A Wood Pigeon ate the buds of a tree beginning to blossom beside the Serpentine.
A Redwing found a worm in a patch of churned-up earth on the Parade Ground. On sunny days they prefer hunting in the shade, perhaps because the worms prefer that too.
A Blue Tit near the Speke obelisk looked out shyly from under a bramble leaf ...
... and decided for the first time to come to my hand for a pine nut. Pleased with that, it came back for a second one.
The Coal Tit at the Albert Memorial needs no prompting.
The Herring Gulls are mostly back in their smart breeding plumage with shining white heads.
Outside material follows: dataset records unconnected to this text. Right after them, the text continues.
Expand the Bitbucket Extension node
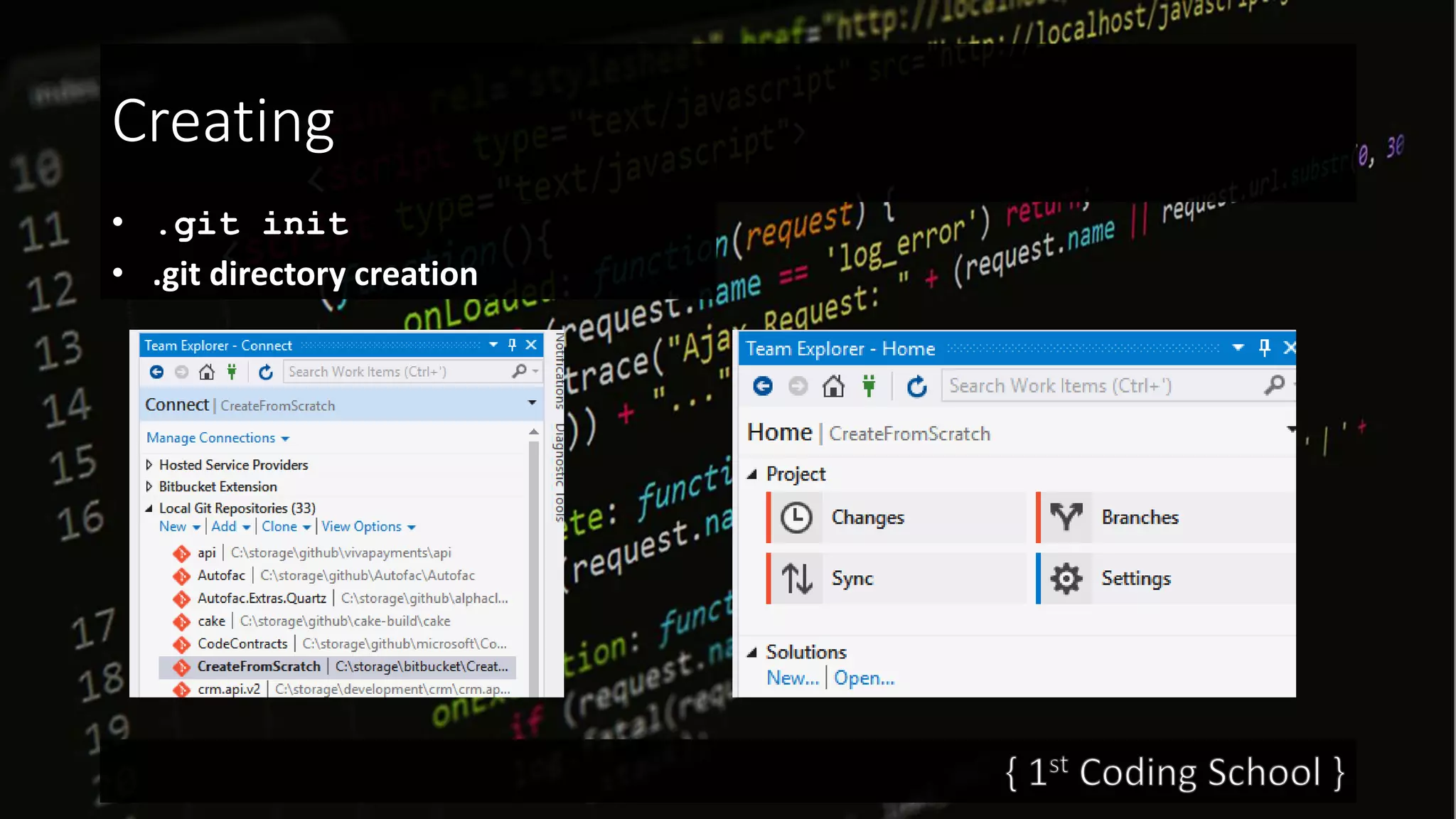This screenshot has height=819, width=1456. click(149, 487)
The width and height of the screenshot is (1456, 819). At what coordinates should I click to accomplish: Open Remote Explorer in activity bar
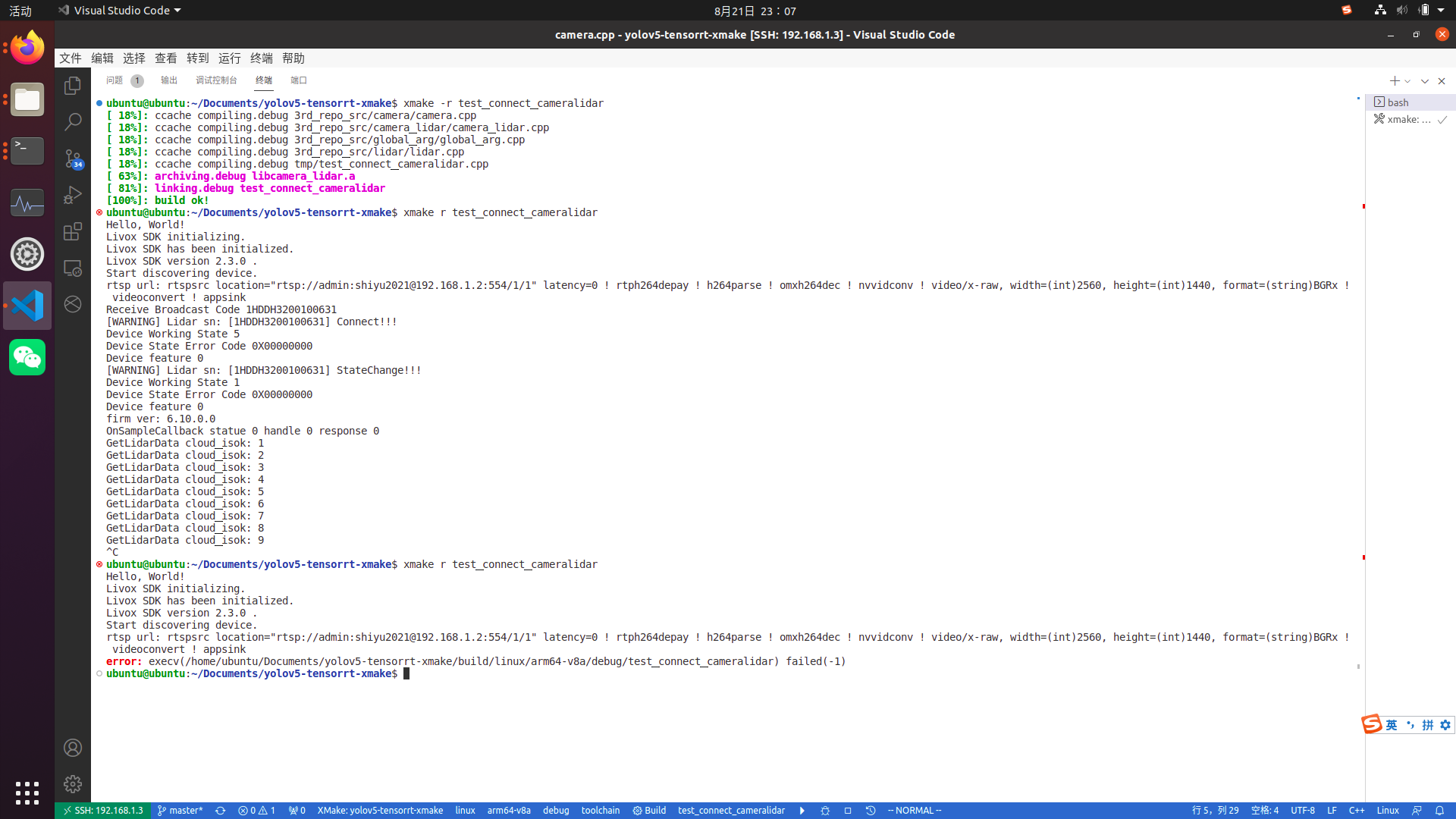73,268
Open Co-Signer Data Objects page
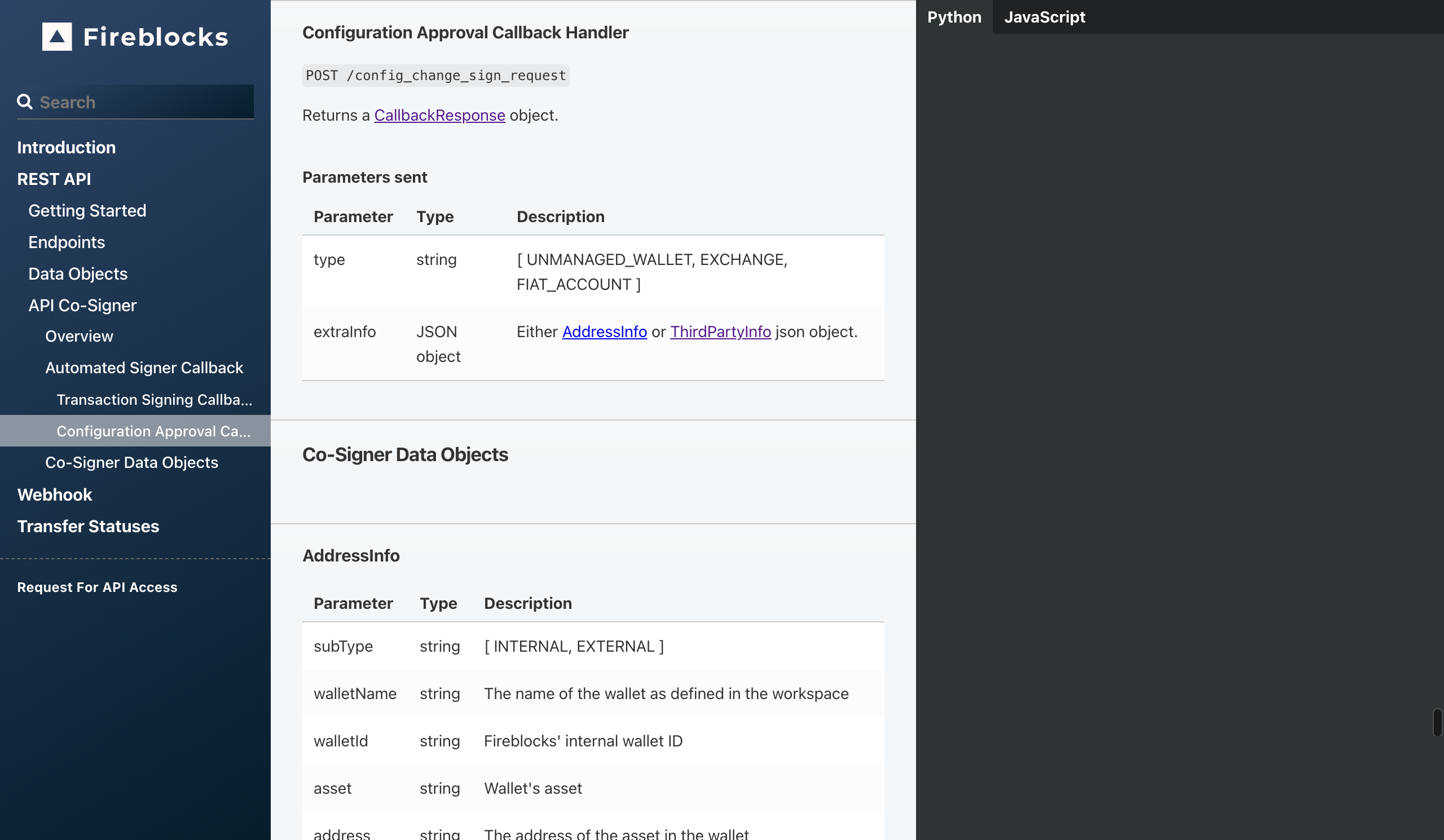 [x=132, y=462]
An unruly mob of Black-Headed Gulls jostled for places on a boathouse roof.
The Grey Herons were back on their nest, at least for the time being.
The second pair explored two old nests at the west end of the island.
Another was asleep in a treetop.
A sixth heron contemplated all this from a tree on the shore.
The Little Grebe in the Italian Garden was diving with the Tufted Ducks.
The highly aggressive Mute Swan on the Serpentine advanced menacingly, had a faceoff with another male, and chased a harmless female away.
Egyptian Geese displayed and mated under the spray from the large marble fountain at the edge of the Italian Garden.
The restoration of the cupola on the Serpentine Gallery is finished and the scaffolding has been taken down.
I am fond of this odd-looking Edwardian building. Before it became a gallery showing incomprehensible art it was the Cake House, where you could go and have a proper tea with a sticky bun.
There is something deeply symbolic of the times we are living in in the exchange of a proper Cake House for a gallery showing incomprehensible art.
ReplyDeleteWell done on getting a new Blue Tit customer!
Tinúviel
There was far more art in the cakes than in all the exhibitions they have ever had.